Exercise goal >> In the part that opens with the line containing "Screen dimensions: 1135x1064" and runs to the end of the rows, swap "gear" for "cog" and write it out again with nothing else changed. Leave the pictures out of your answer.

Materials provided >>
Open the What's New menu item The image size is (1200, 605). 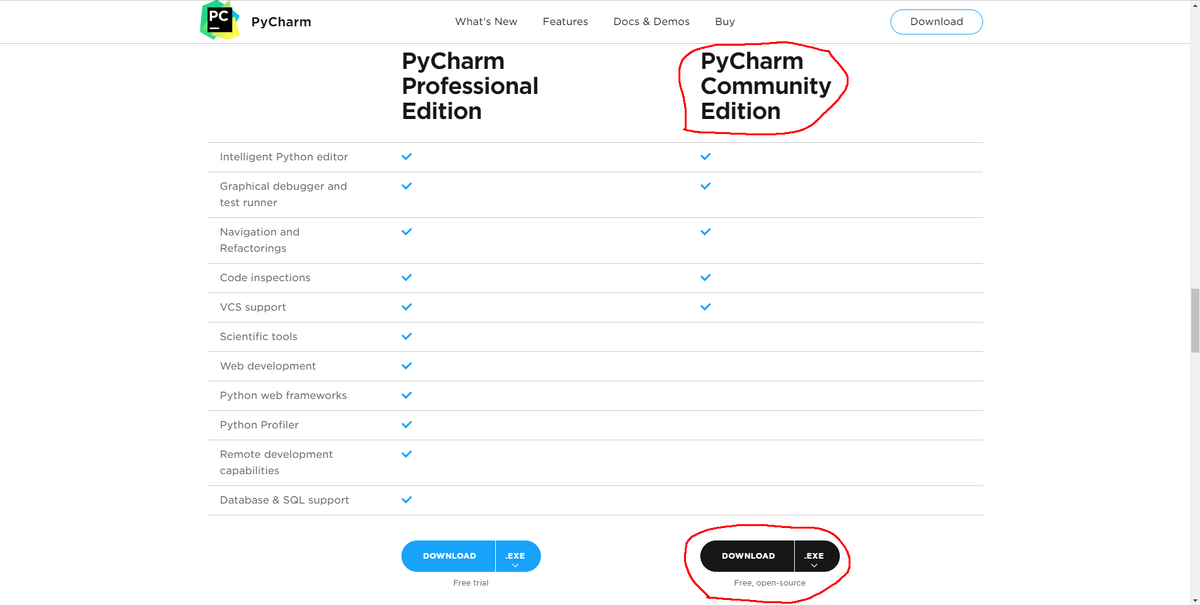tap(486, 21)
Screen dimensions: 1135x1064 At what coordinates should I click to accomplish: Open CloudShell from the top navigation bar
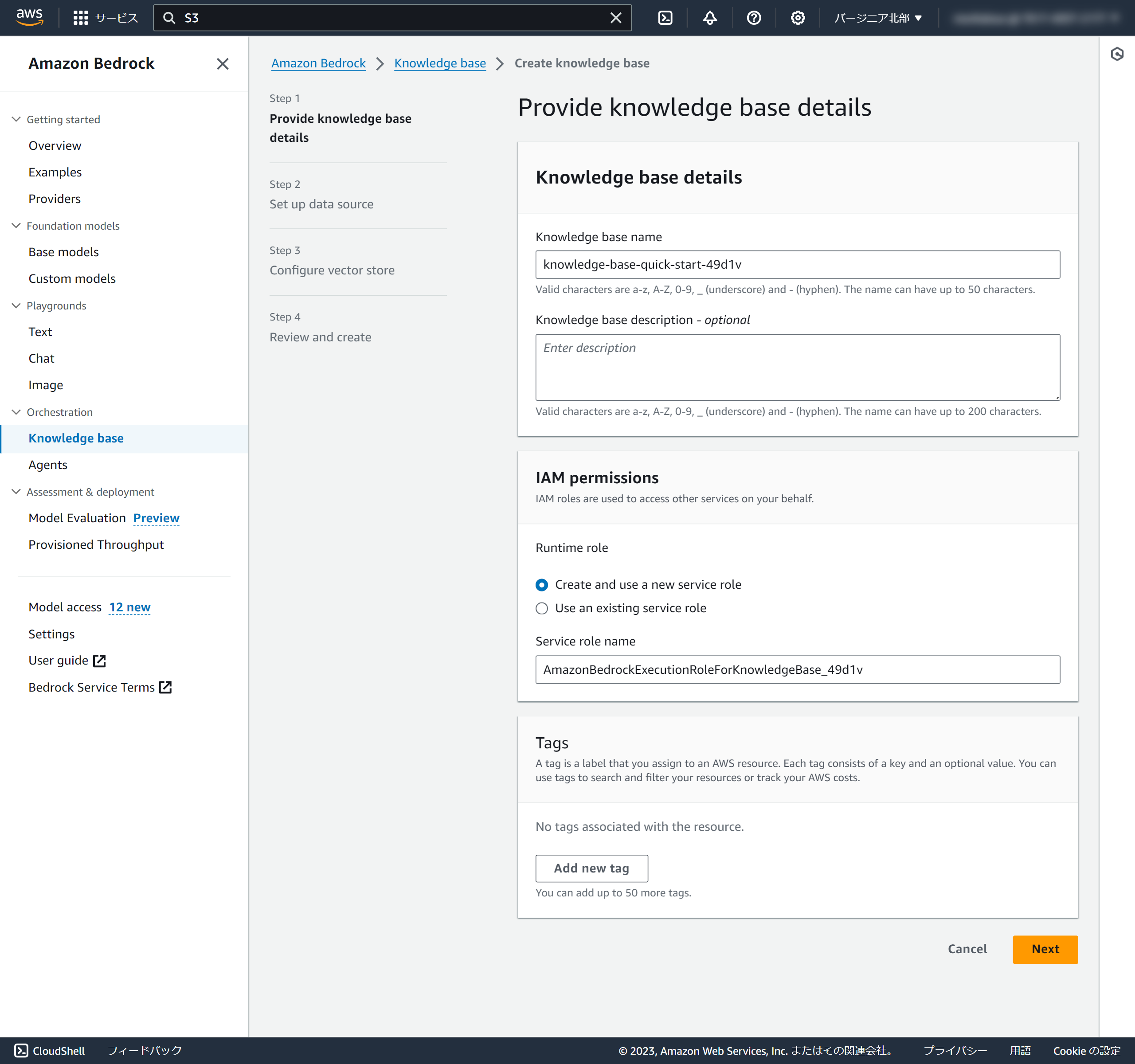pyautogui.click(x=665, y=18)
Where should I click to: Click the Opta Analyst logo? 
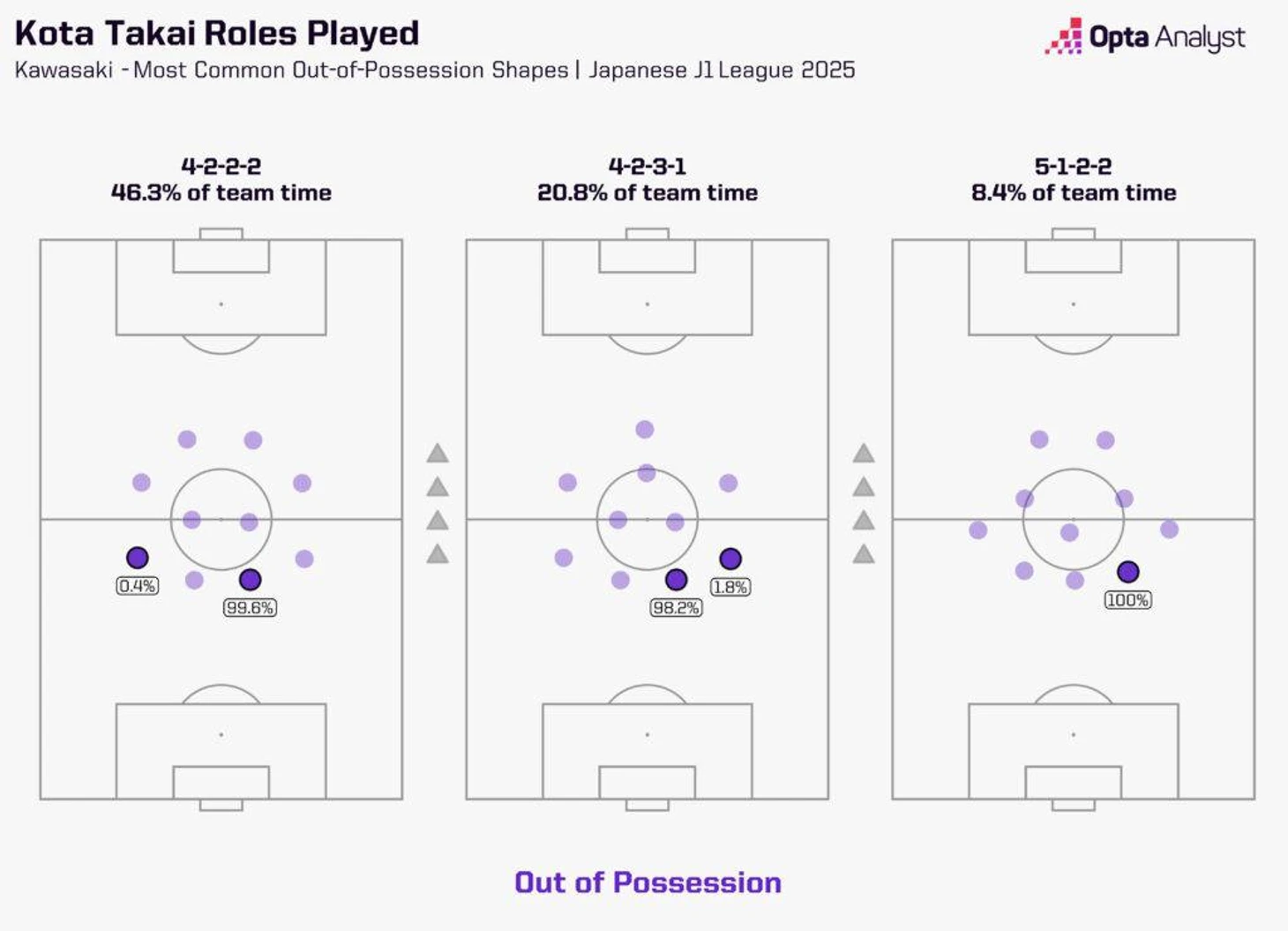[x=1144, y=37]
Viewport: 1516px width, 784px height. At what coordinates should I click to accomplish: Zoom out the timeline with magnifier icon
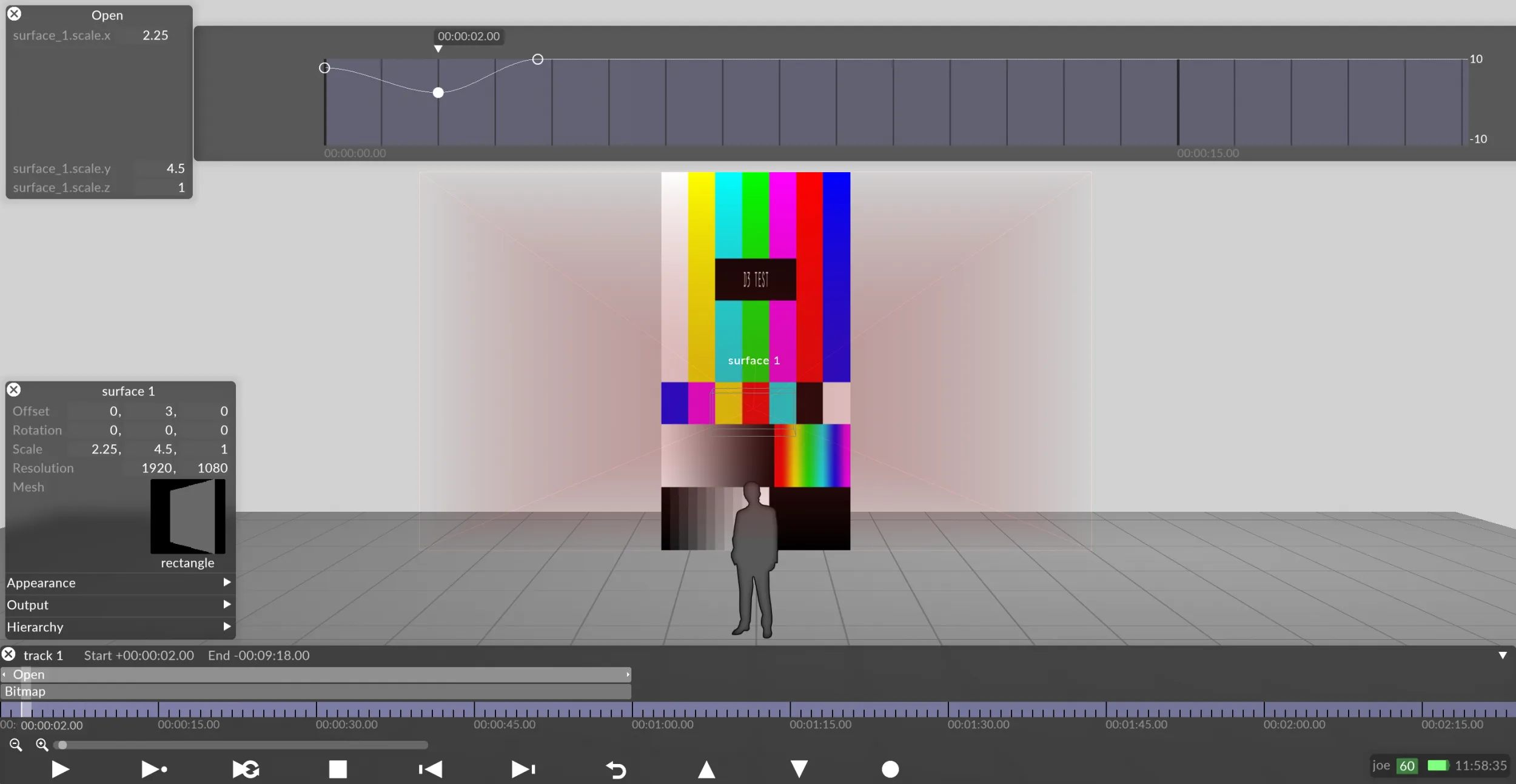(16, 745)
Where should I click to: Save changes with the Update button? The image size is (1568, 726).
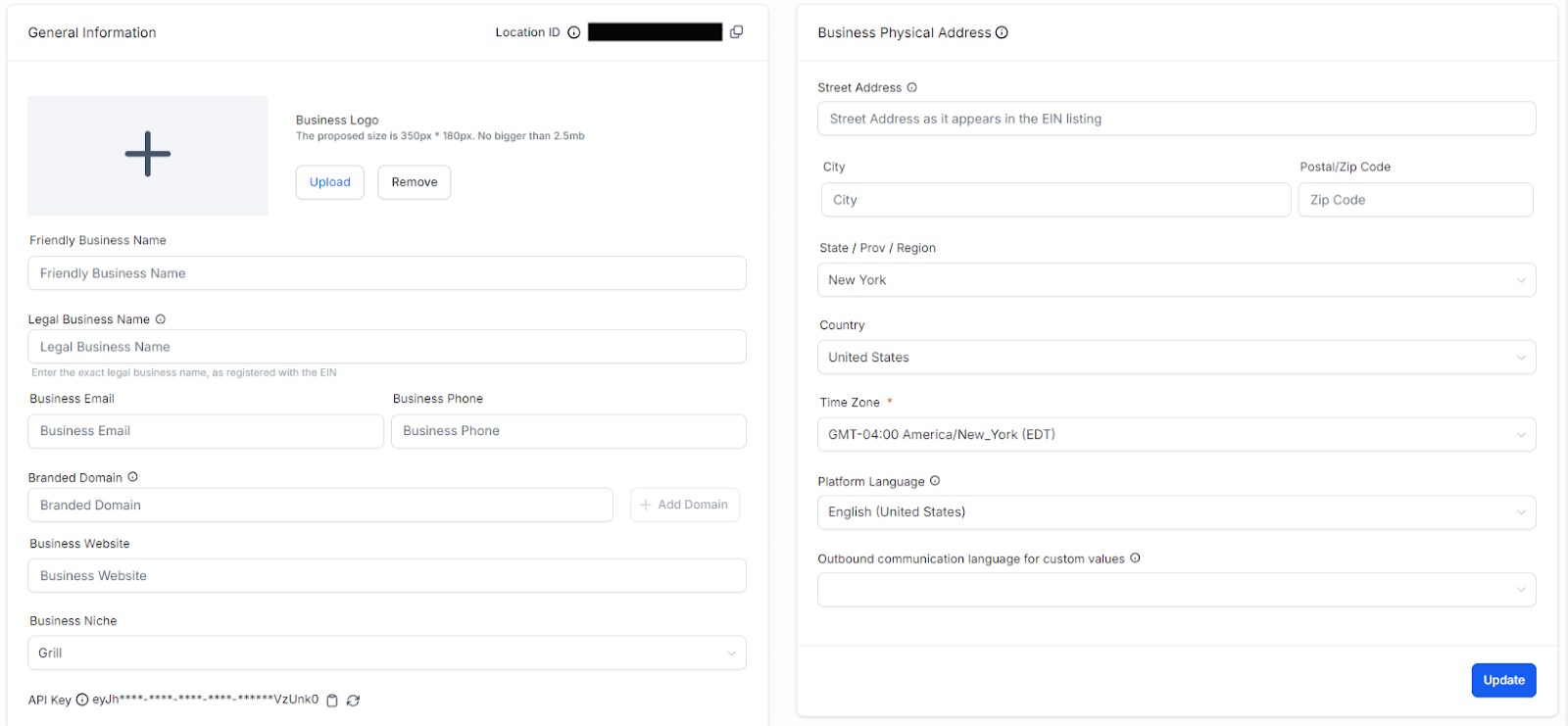[1503, 680]
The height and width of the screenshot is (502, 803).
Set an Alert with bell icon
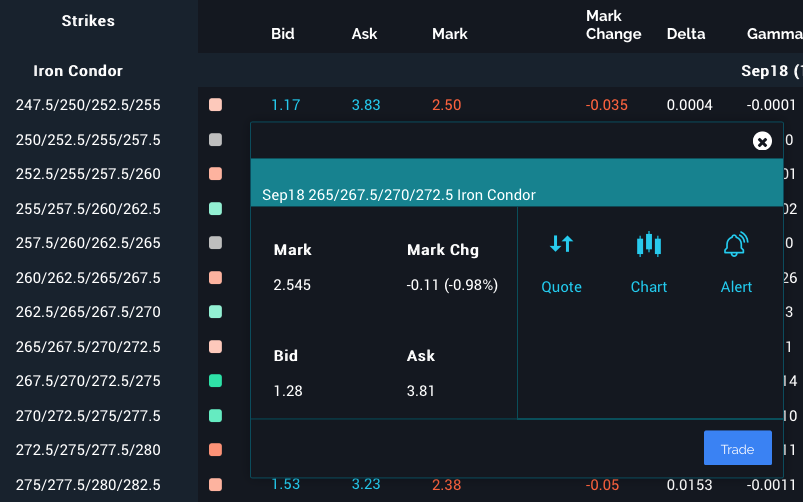(736, 244)
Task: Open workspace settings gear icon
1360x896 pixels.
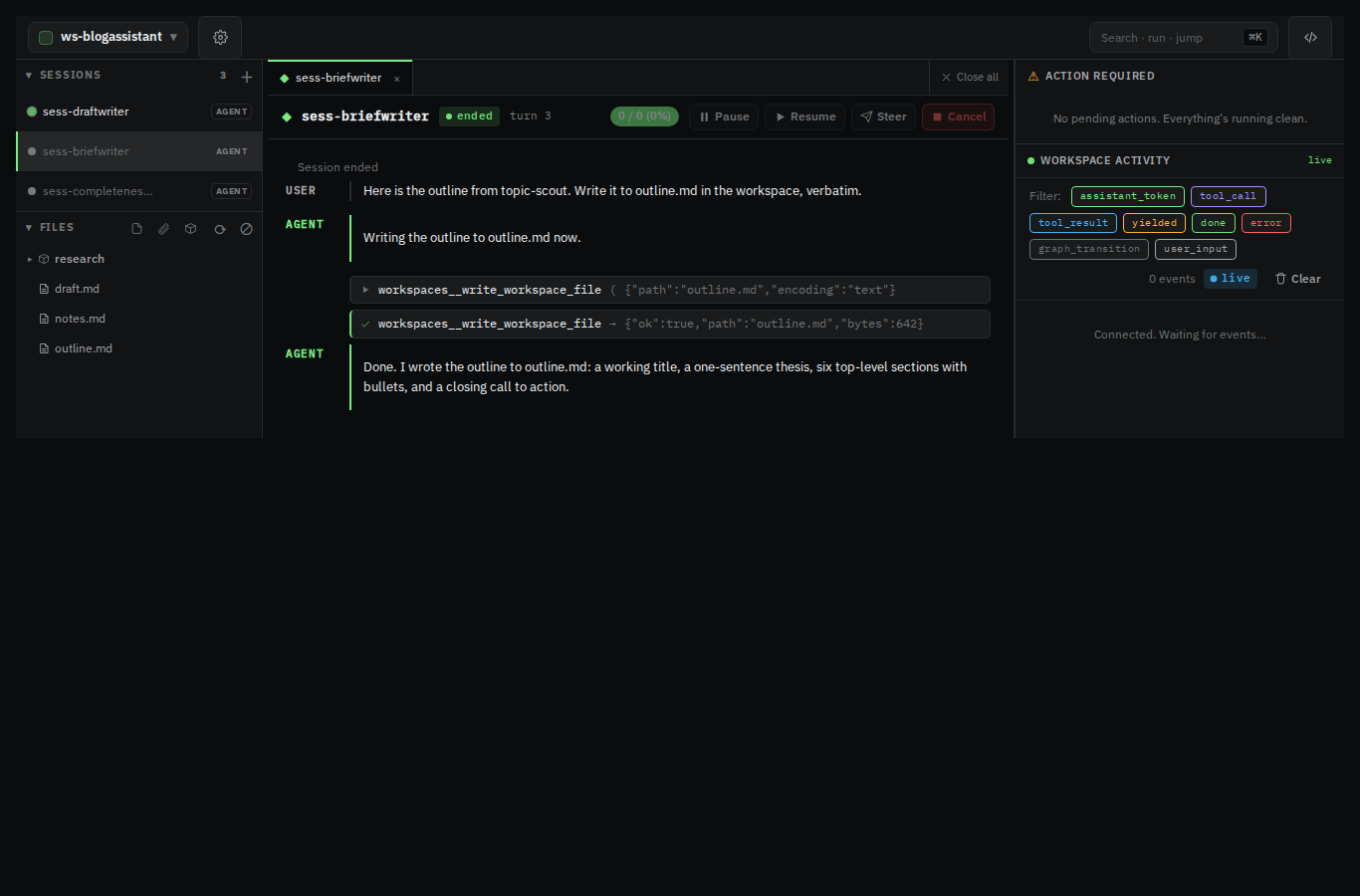Action: pyautogui.click(x=220, y=37)
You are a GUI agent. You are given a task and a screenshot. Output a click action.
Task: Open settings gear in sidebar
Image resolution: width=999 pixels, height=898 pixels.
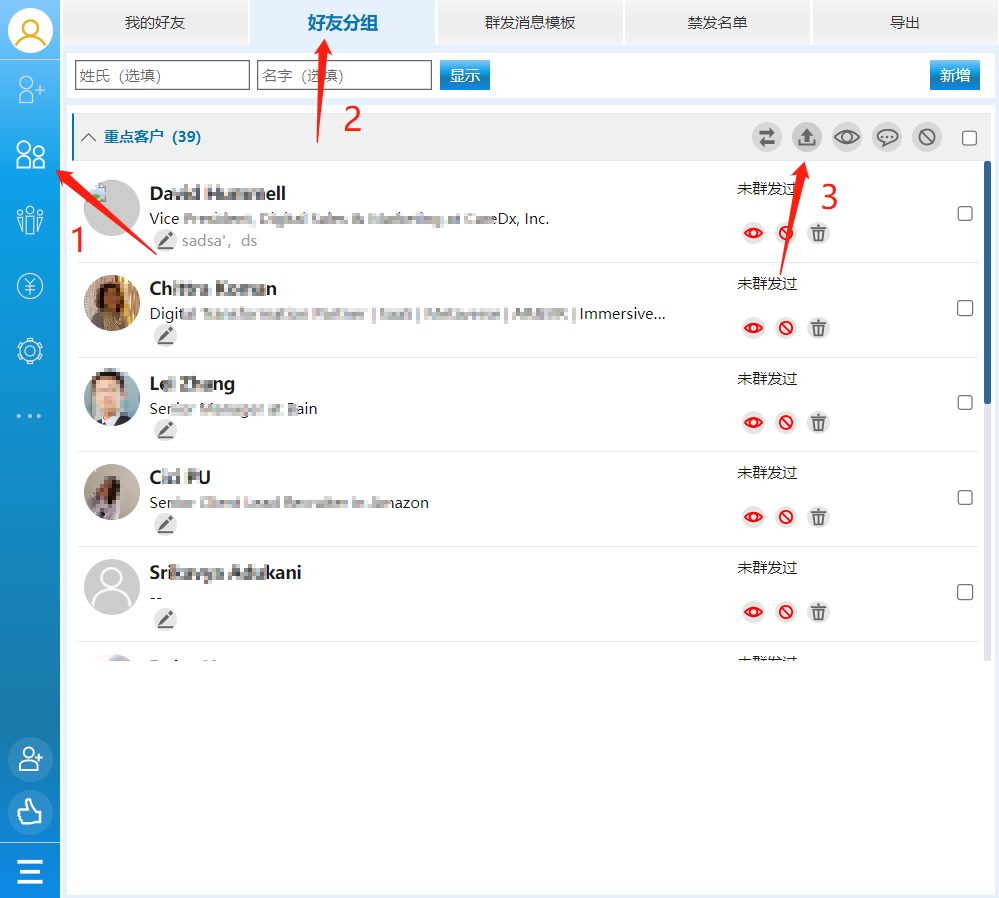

Output of the exercise >>
Screen dimensions: 1135x1064 At what coordinates should I click to accomplish: Open CloudShell from the top navigation bar
pyautogui.click(x=665, y=18)
Where should I click to: Click the Opta Analyst logo? 
[x=1144, y=37]
Viewport: 1516px width, 784px height. At what coordinates should I click to accomplish: Zoom out the timeline with magnifier icon
(16, 745)
Where should I click to: Save changes with the Update button? The image size is (1568, 726).
[1503, 680]
The height and width of the screenshot is (502, 803).
Set an Alert with bell icon
(736, 244)
Task: Open workspace settings cog icon
1360x896 pixels.
Action: pyautogui.click(x=220, y=37)
You are a GUI agent. You are given a task and a screenshot. Output a click action.
Task: Open settings cog in sidebar
Image resolution: width=999 pixels, height=898 pixels.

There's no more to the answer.